**The problem:** Gather every line in the records below that contains the string "dropdown", and copy each one out in full.

***

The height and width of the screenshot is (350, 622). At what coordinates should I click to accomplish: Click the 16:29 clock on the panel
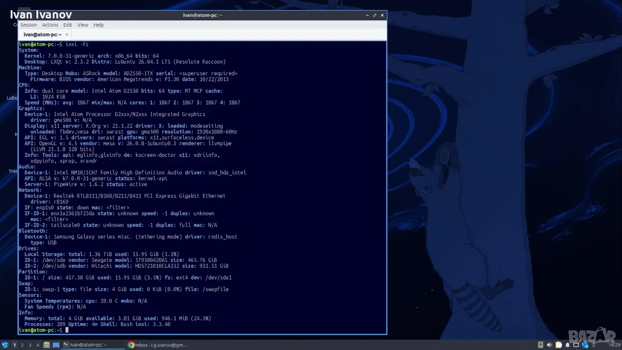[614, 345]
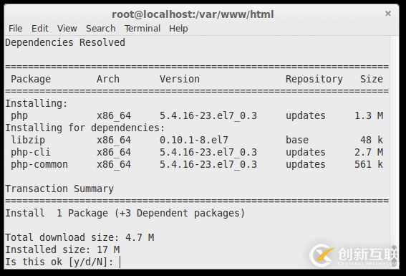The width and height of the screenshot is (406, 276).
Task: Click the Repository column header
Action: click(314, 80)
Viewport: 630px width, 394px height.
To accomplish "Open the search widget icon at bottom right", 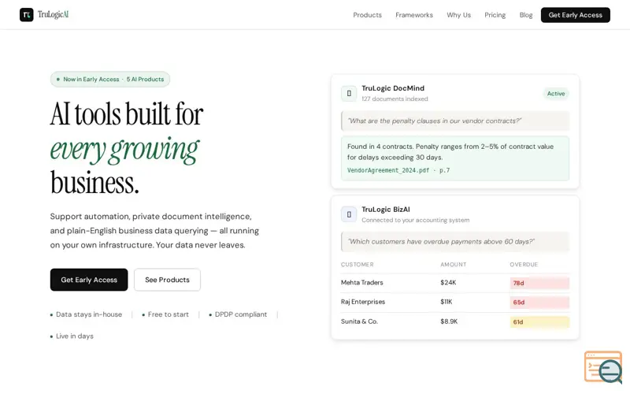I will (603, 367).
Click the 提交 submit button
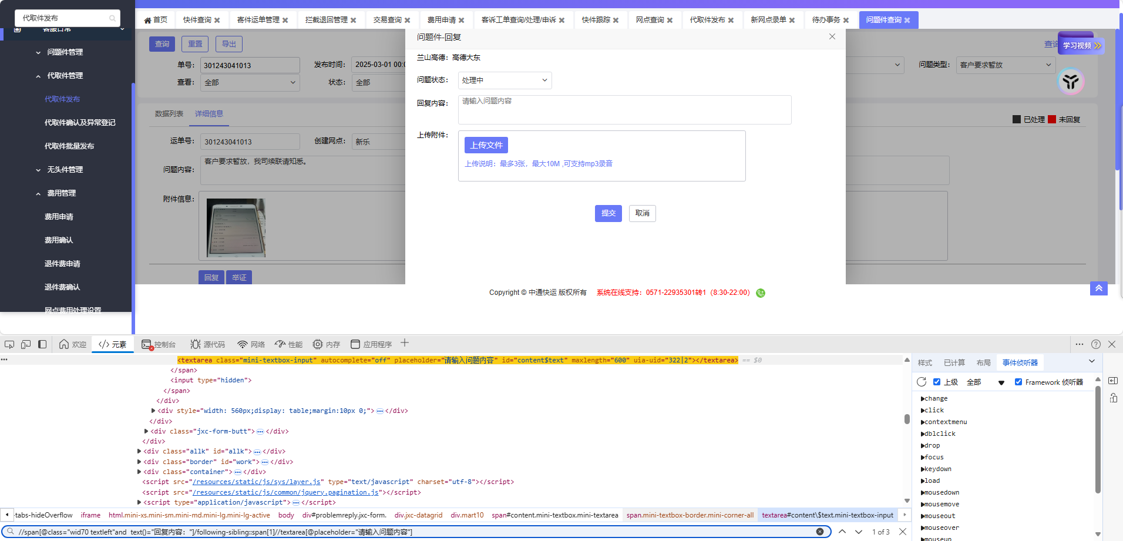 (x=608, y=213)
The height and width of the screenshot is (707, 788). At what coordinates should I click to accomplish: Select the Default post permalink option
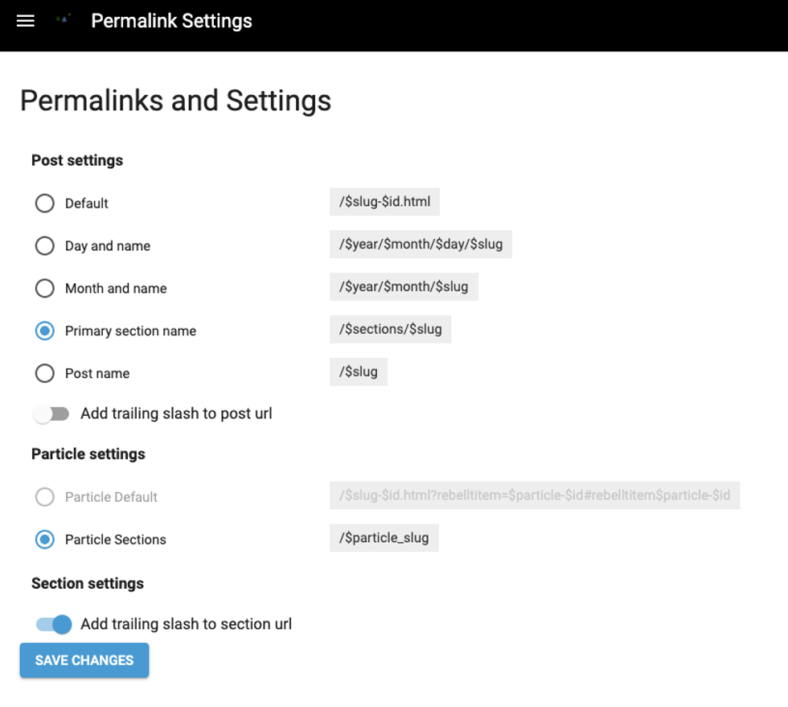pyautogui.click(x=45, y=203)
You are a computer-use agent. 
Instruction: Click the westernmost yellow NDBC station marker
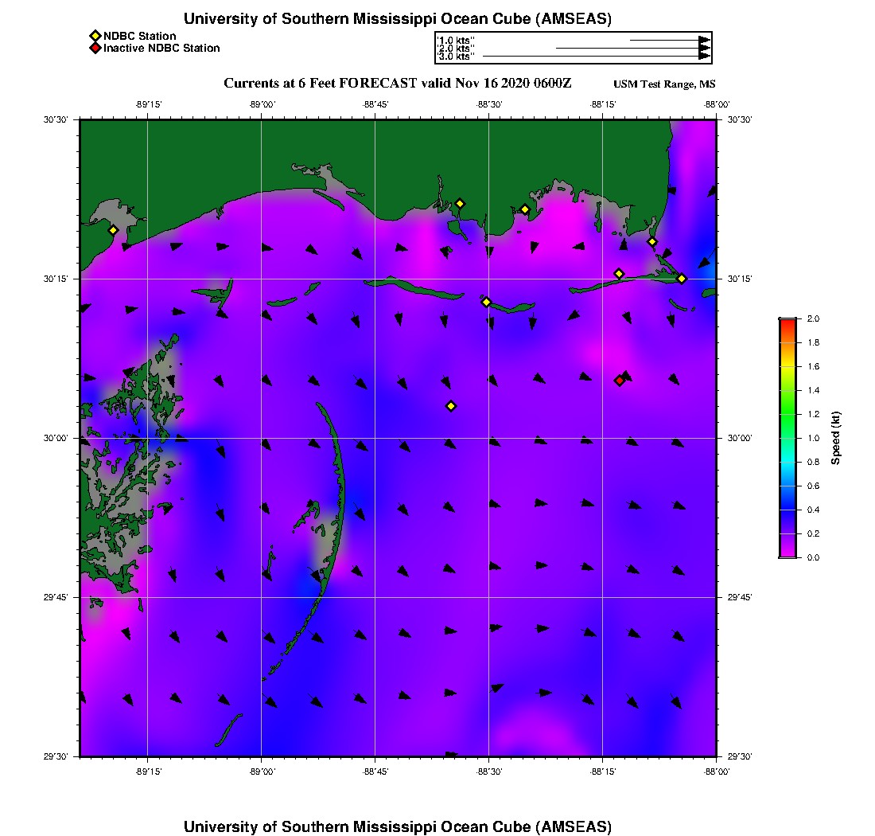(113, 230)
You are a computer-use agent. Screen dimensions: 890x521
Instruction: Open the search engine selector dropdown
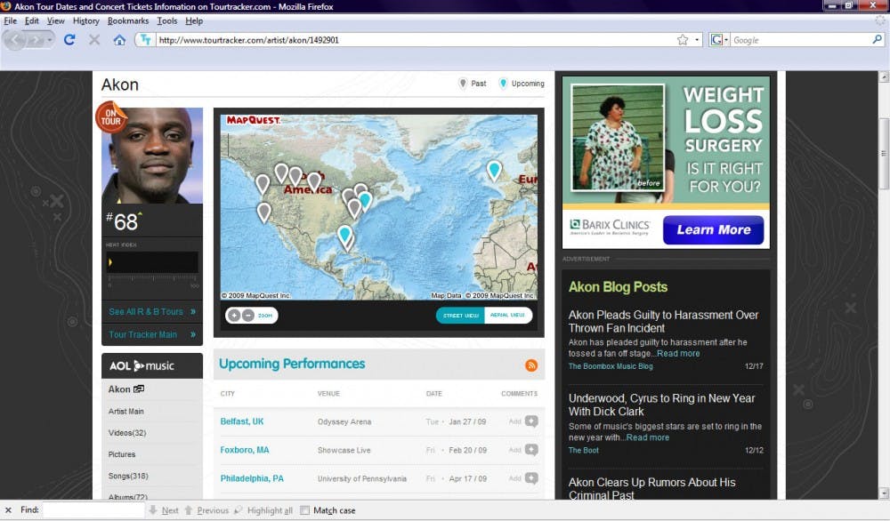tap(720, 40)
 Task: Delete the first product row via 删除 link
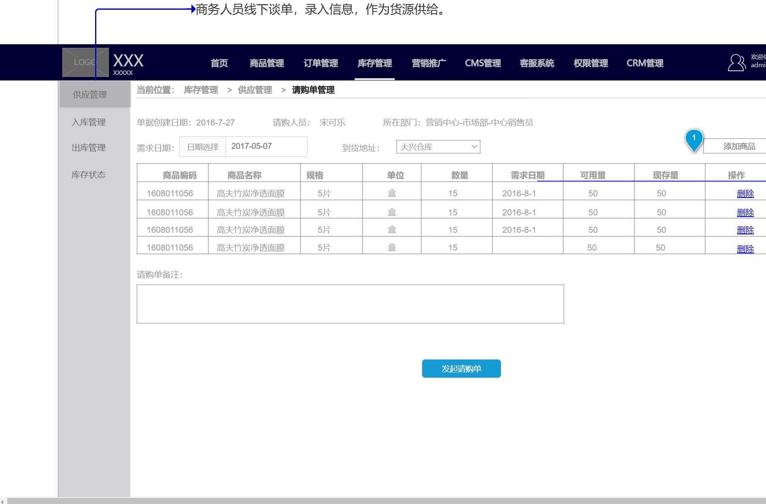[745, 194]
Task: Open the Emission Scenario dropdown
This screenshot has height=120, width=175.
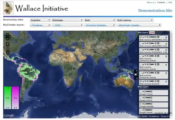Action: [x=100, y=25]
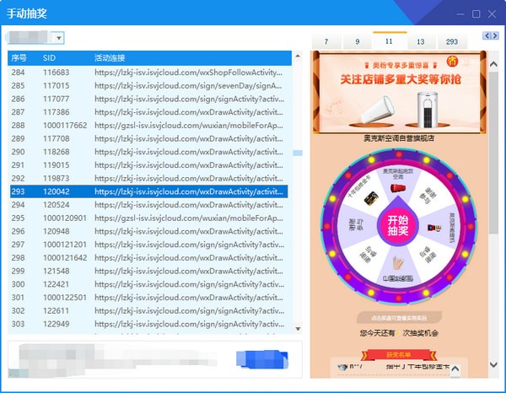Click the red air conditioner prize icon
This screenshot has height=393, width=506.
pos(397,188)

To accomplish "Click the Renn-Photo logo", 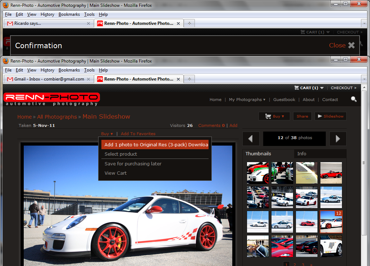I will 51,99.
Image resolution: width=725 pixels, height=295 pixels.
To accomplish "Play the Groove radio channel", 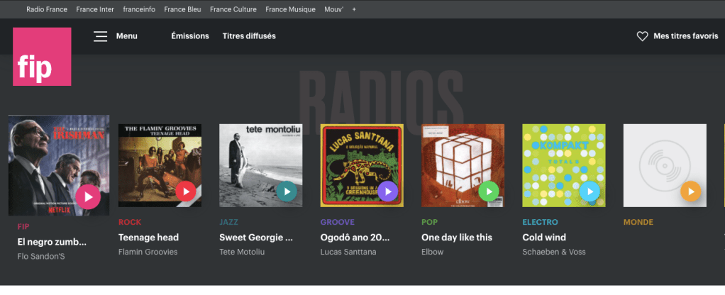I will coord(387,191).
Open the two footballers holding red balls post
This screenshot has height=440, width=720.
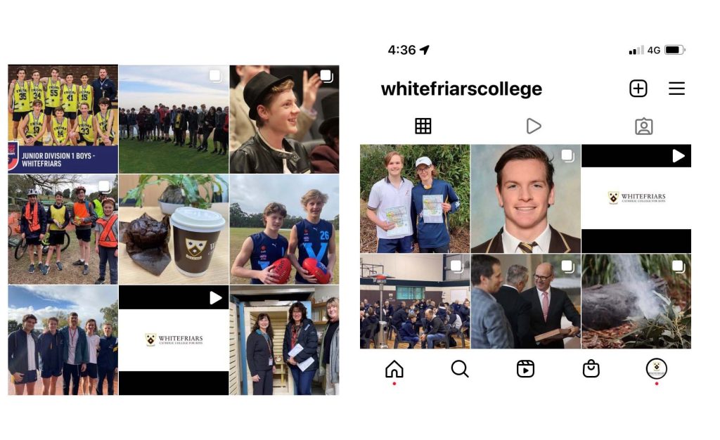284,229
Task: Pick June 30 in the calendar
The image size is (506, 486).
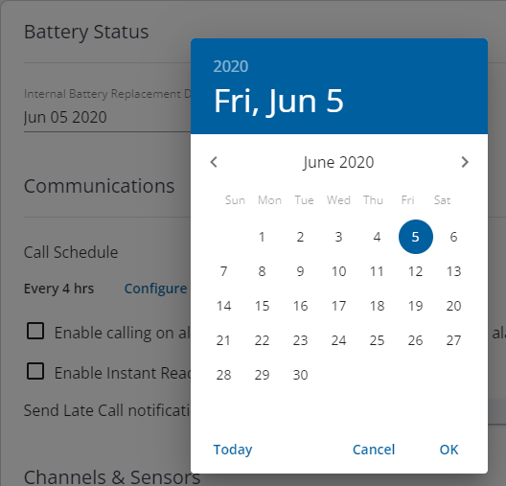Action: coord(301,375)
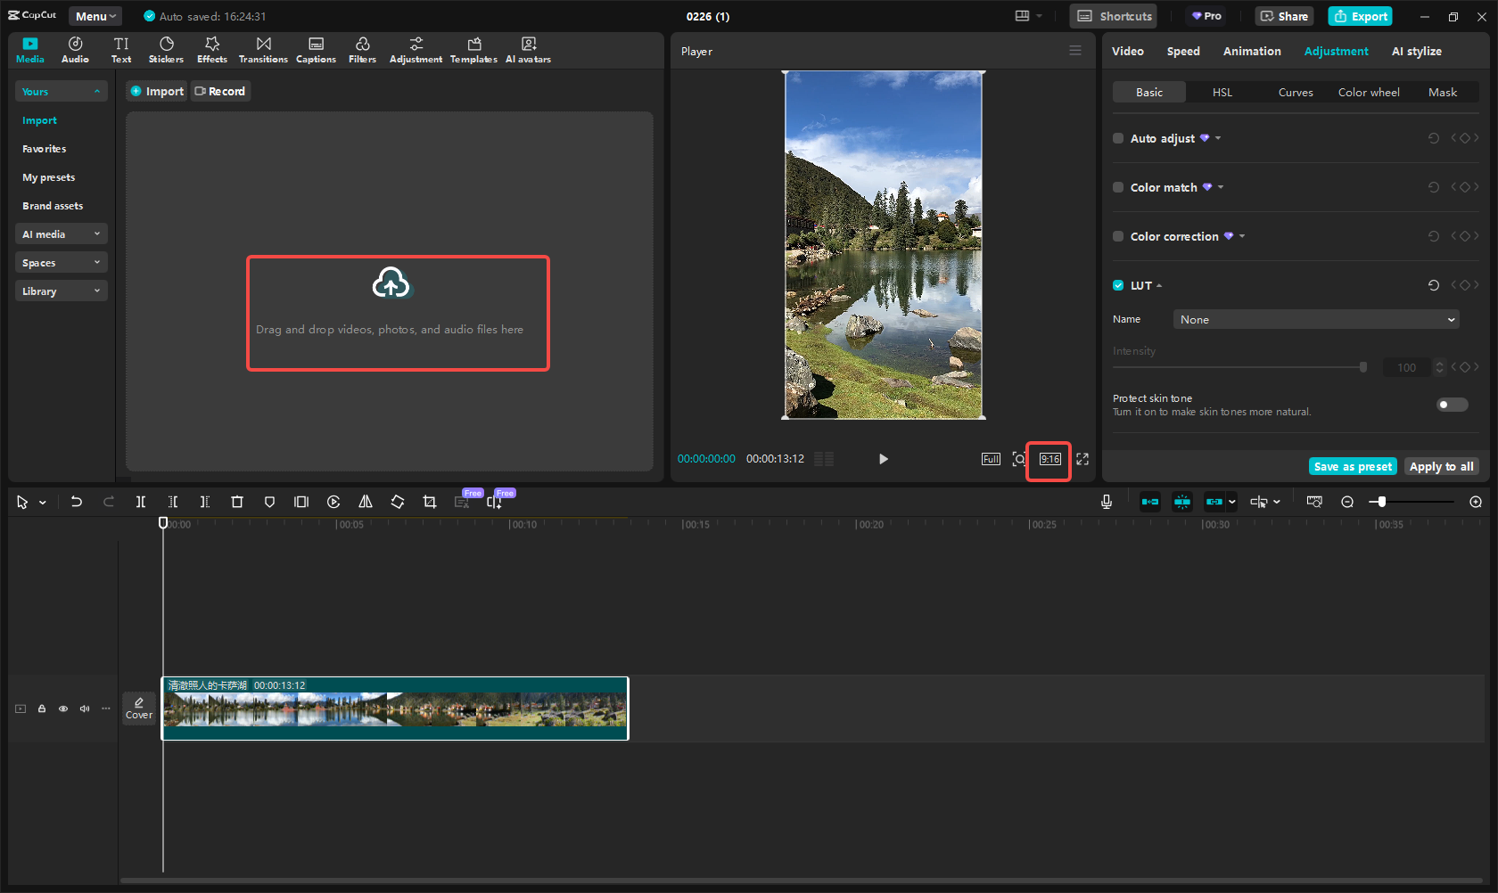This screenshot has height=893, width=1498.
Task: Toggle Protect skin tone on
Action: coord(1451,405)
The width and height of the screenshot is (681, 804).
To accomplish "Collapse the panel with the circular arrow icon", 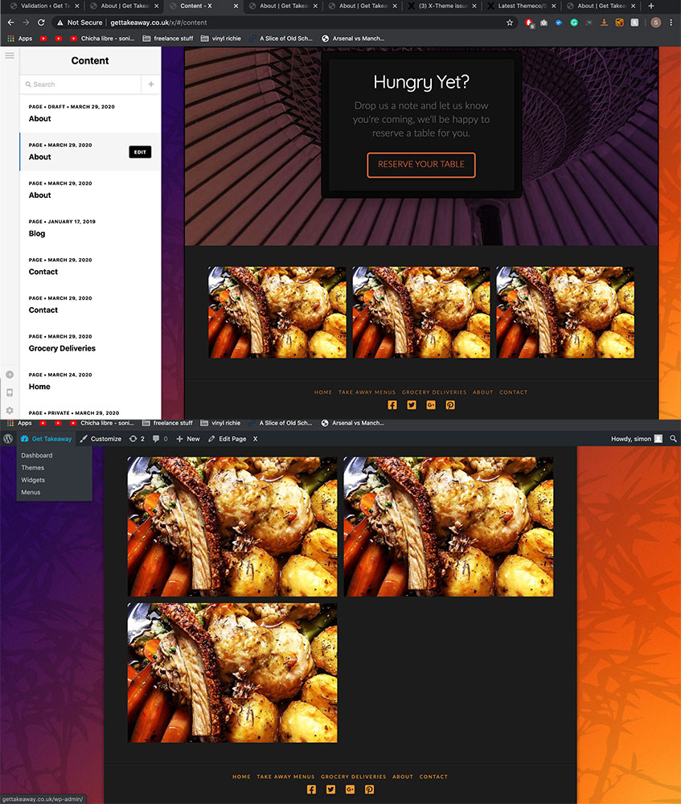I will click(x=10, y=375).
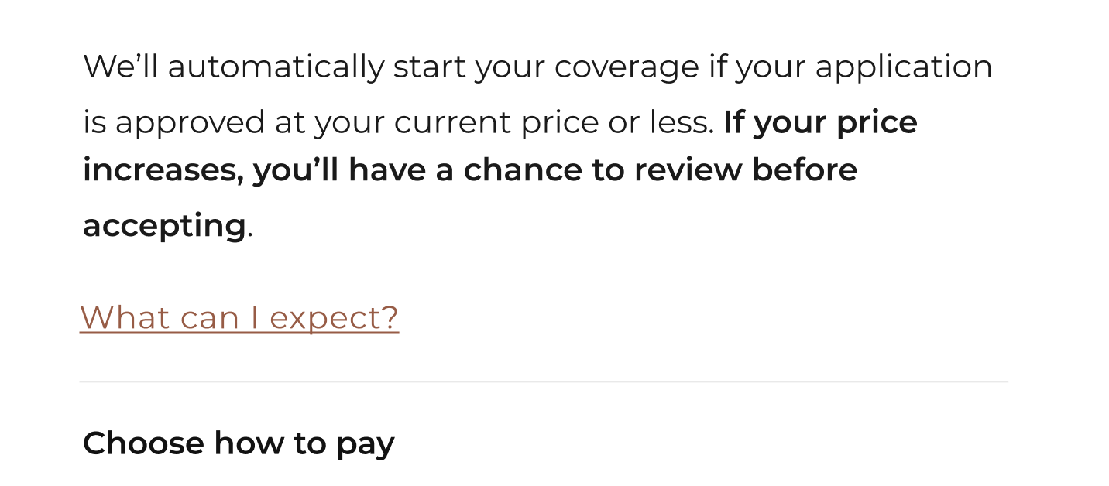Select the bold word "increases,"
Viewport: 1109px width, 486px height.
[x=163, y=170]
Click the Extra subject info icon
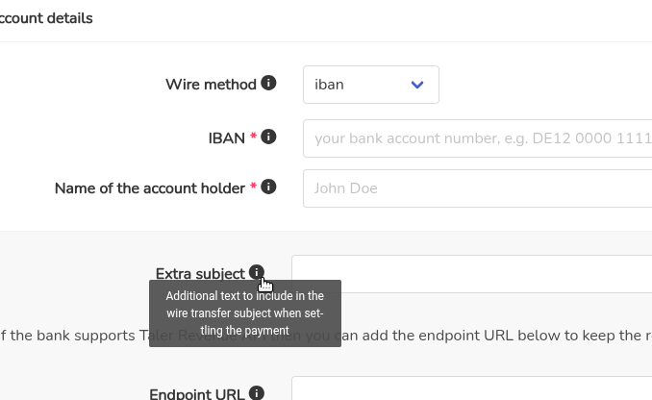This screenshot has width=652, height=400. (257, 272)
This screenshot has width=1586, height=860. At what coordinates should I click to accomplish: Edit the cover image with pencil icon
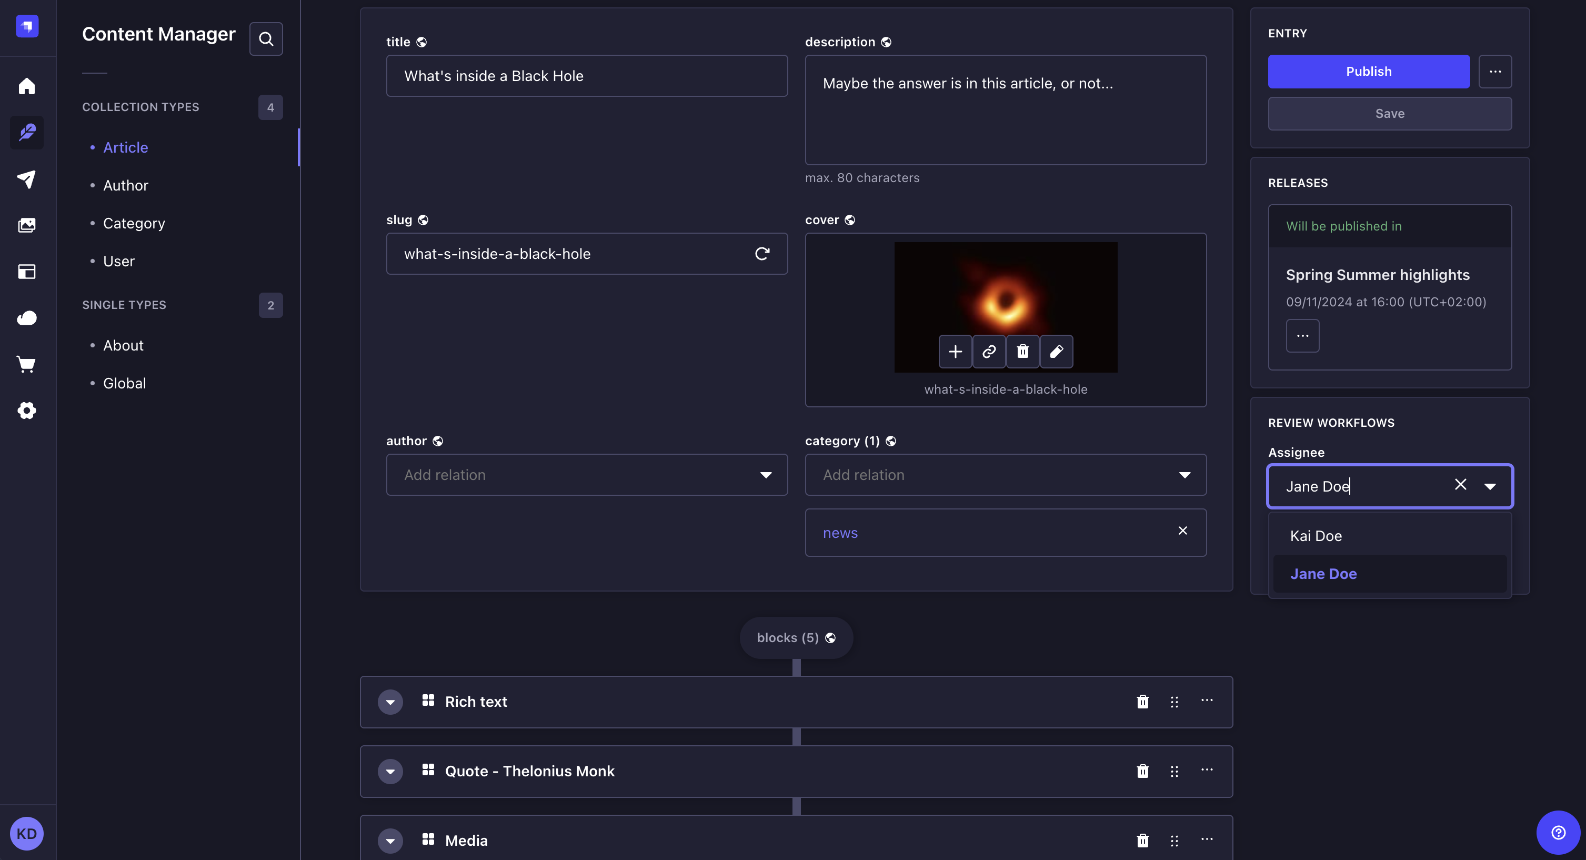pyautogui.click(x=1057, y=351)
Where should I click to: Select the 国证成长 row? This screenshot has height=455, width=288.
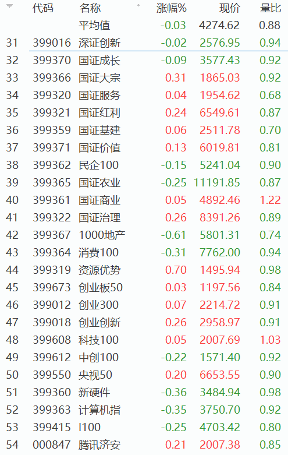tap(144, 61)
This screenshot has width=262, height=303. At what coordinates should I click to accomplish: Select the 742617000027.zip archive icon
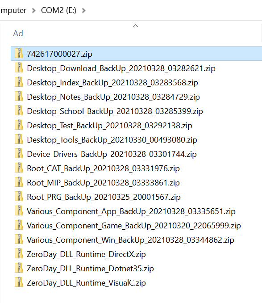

***

**Result of this exercise:**
Instruction: Open the search engine selector dropdown
Task: Open the Emission Scenario dropdown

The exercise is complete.